Try it
Your answer must be an exact copy of the listing below.

Records to use
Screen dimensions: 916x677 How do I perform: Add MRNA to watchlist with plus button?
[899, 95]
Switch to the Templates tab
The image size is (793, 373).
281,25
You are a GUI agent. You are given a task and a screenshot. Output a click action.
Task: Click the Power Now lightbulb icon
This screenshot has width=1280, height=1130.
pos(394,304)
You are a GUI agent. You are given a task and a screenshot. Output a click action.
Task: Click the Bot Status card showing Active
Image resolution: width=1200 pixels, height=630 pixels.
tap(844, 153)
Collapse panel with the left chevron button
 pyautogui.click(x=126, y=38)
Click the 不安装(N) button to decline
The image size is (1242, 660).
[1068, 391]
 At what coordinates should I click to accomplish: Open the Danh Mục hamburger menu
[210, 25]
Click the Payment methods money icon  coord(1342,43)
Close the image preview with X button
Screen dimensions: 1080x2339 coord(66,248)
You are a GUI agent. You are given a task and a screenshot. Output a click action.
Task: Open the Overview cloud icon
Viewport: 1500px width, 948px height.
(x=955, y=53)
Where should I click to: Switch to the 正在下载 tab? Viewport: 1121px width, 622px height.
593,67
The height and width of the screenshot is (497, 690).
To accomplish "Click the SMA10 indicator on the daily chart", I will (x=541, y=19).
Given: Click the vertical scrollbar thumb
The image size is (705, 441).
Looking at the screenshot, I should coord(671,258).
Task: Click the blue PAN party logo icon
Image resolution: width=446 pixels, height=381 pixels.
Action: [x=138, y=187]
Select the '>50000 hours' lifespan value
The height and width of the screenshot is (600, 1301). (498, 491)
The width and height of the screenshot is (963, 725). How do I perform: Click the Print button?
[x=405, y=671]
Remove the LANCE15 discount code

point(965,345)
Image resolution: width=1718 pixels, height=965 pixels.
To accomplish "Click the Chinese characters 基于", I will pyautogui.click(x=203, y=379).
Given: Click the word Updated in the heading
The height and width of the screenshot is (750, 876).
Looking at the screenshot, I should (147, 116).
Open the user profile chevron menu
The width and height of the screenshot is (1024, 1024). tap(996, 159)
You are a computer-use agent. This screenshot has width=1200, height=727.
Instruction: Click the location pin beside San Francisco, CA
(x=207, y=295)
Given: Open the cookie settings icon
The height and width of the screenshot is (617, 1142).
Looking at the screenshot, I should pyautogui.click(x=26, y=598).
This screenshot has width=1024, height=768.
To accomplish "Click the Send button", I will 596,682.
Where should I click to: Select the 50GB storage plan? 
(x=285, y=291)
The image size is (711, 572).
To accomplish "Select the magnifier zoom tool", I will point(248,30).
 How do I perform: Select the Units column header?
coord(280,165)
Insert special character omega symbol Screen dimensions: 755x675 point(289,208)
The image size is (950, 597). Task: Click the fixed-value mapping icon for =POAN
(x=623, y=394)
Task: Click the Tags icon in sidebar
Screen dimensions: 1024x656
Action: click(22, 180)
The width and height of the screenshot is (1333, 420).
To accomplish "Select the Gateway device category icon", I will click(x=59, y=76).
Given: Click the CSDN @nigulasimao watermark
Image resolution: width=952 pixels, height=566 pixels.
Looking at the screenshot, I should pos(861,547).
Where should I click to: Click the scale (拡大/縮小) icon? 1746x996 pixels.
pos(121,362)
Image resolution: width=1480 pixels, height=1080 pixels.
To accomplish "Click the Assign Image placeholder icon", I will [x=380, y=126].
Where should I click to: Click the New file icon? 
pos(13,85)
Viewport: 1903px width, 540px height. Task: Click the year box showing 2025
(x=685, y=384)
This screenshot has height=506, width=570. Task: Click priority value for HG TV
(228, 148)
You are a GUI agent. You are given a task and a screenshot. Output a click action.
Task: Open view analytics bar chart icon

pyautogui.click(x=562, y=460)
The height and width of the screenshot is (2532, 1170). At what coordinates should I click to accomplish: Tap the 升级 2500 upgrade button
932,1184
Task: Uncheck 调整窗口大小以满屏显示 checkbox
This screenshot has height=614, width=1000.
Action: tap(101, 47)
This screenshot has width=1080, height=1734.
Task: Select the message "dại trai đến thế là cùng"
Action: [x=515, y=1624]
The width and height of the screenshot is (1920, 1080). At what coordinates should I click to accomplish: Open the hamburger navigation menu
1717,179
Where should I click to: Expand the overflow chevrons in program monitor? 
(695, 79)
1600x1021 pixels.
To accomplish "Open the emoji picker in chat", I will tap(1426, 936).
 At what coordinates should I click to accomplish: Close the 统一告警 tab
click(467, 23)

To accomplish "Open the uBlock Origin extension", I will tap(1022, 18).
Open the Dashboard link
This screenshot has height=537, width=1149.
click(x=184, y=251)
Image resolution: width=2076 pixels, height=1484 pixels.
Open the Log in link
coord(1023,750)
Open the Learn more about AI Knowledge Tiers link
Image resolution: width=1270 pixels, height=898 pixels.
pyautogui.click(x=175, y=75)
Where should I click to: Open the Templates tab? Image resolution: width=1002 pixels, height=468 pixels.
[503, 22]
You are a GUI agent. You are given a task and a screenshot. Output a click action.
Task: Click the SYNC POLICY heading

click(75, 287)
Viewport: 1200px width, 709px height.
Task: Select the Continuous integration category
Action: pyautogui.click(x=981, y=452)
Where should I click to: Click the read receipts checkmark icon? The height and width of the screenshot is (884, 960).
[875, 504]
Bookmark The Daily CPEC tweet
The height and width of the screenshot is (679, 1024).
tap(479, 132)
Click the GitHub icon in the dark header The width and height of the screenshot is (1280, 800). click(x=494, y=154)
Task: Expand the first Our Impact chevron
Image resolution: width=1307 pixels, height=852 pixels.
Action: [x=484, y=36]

Written solution
Screen dimensions: 916x677 How do I perform: Add MRNA to watchlist with plus button?
[899, 95]
Switch to the Templates tab
The image size is (793, 373).
281,25
You are a GUI agent. You are given a task and a screenshot. Output a click action.
Task: Click the Power Now lightbulb icon
This screenshot has width=1280, height=1130.
pos(394,304)
You are a GUI agent. You are given a task and a screenshot. Output a click action.
Task: Click the Bot Status card showing Active
Image resolution: width=1200 pixels, height=630 pixels.
tap(844, 153)
Collapse panel with the left chevron button
 pyautogui.click(x=126, y=38)
Click the 不安装(N) button to decline
The image size is (1242, 660).
[1068, 391]
 At what coordinates should I click to accomplish: Open the Danh Mục hamburger menu
[210, 25]
Click the Payment methods money icon  coord(1342,43)
Close the image preview with X button
Screen dimensions: 1080x2339 coord(66,248)
You are a GUI agent. You are given a task and a screenshot. Output a click action.
Task: Open the Overview cloud icon
Viewport: 1500px width, 948px height.
(x=955, y=53)
Where should I click to: Switch to the 正在下载 tab? Viewport: 1121px width, 622px height.
593,67
The height and width of the screenshot is (497, 690).
To accomplish "Click the SMA10 indicator on the daily chart", I will (x=541, y=19).
Given: Click the vertical scrollbar thumb
The image size is (705, 441).
Looking at the screenshot, I should coord(671,258).
Task: Click the blue PAN party logo icon
Image resolution: width=446 pixels, height=381 pixels.
Action: [x=138, y=187]
Select the '>50000 hours' lifespan value
The height and width of the screenshot is (600, 1301). (498, 491)
The width and height of the screenshot is (963, 725). How do I perform: Click the Print button?
[x=405, y=671]
Remove the LANCE15 discount code

point(965,345)
Image resolution: width=1718 pixels, height=965 pixels.
To accomplish "Click the Chinese characters 基于", I will pyautogui.click(x=203, y=379).
Given: Click the word Updated in the heading
The height and width of the screenshot is (750, 876).
Looking at the screenshot, I should (147, 116).
Open the user profile chevron menu
The width and height of the screenshot is (1024, 1024). tap(996, 159)
You are a computer-use agent. This screenshot has width=1200, height=727.
Instruction: Click the location pin beside San Francisco, CA
(x=207, y=295)
Given: Open the cookie settings icon
The height and width of the screenshot is (617, 1142).
Looking at the screenshot, I should pyautogui.click(x=26, y=598).
This screenshot has width=1024, height=768.
To accomplish "Click the Send button", I will 596,682.
Where should I click to: Select the 50GB storage plan? 
(x=285, y=291)
The image size is (711, 572).
To accomplish "Select the magnifier zoom tool", I will point(248,30).
 How do I perform: Select the Units column header?
coord(280,165)
Insert special character omega symbol Screen dimensions: 755x675 point(289,208)
The image size is (950, 597). Task: Click the fixed-value mapping icon for =POAN
(x=623, y=394)
Task: Click the Tags icon in sidebar
Screen dimensions: 1024x656
Action: click(22, 180)
The width and height of the screenshot is (1333, 420).
To accomplish "Select the Gateway device category icon", I will click(x=59, y=76).
Given: Click the CSDN @nigulasimao watermark
Image resolution: width=952 pixels, height=566 pixels.
Looking at the screenshot, I should pos(861,547).
Where should I click to: Click the scale (拡大/縮小) icon? 1746x996 pixels.
pos(121,362)
Image resolution: width=1480 pixels, height=1080 pixels.
To accomplish "Click the Assign Image placeholder icon", I will [x=380, y=126].
Where should I click to: Click the New file icon? 
pos(13,85)
Viewport: 1903px width, 540px height. Task: Click the year box showing 2025
(x=685, y=384)
This screenshot has height=506, width=570. Task: Click priority value for HG TV
(228, 148)
You are a GUI agent. You are given a task and a screenshot. Output a click action.
Task: Open view analytics bar chart icon

pyautogui.click(x=562, y=460)
The height and width of the screenshot is (2532, 1170). At what coordinates should I click to accomplish: Tap the 升级 2500 upgrade button
932,1184
Task: Uncheck 调整窗口大小以满屏显示 checkbox
This screenshot has height=614, width=1000.
Action: tap(101, 47)
This screenshot has width=1080, height=1734.
Task: Select the message "dại trai đến thế là cùng"
Action: [x=515, y=1624]
The width and height of the screenshot is (1920, 1080). At what coordinates should I click to accomplish: Open the hamburger navigation menu
1717,179
Where should I click to: Expand the overflow chevrons in program monitor? 
(695, 79)
1600x1021 pixels.
To accomplish "Open the emoji picker in chat", I will tap(1426, 936).
 At what coordinates should I click to accomplish: Close the 统一告警 tab
click(467, 23)

To accomplish "Open the uBlock Origin extension", I will tap(1022, 18).
Open the Dashboard link
This screenshot has height=537, width=1149.
click(x=184, y=251)
Image resolution: width=2076 pixels, height=1484 pixels.
Open the Log in link
coord(1023,750)
Open the Learn more about AI Knowledge Tiers link
Image resolution: width=1270 pixels, height=898 pixels.
pyautogui.click(x=175, y=75)
Where should I click to: Open the Templates tab? Image resolution: width=1002 pixels, height=468 pixels.
[503, 22]
You are a GUI agent. You are given a task and a screenshot. Output a click action.
Task: Click the SYNC POLICY heading

click(75, 287)
Viewport: 1200px width, 709px height.
Task: Select the Continuous integration category
Action: pyautogui.click(x=981, y=452)
Where should I click to: Click the read receipts checkmark icon? The height and width of the screenshot is (884, 960).
[875, 504]
Bookmark The Daily CPEC tweet
The height and width of the screenshot is (679, 1024).
tap(479, 132)
Click the GitHub icon in the dark header The width and height of the screenshot is (1280, 800). click(x=494, y=154)
Task: Expand the first Our Impact chevron
Image resolution: width=1307 pixels, height=852 pixels.
Action: [x=484, y=36]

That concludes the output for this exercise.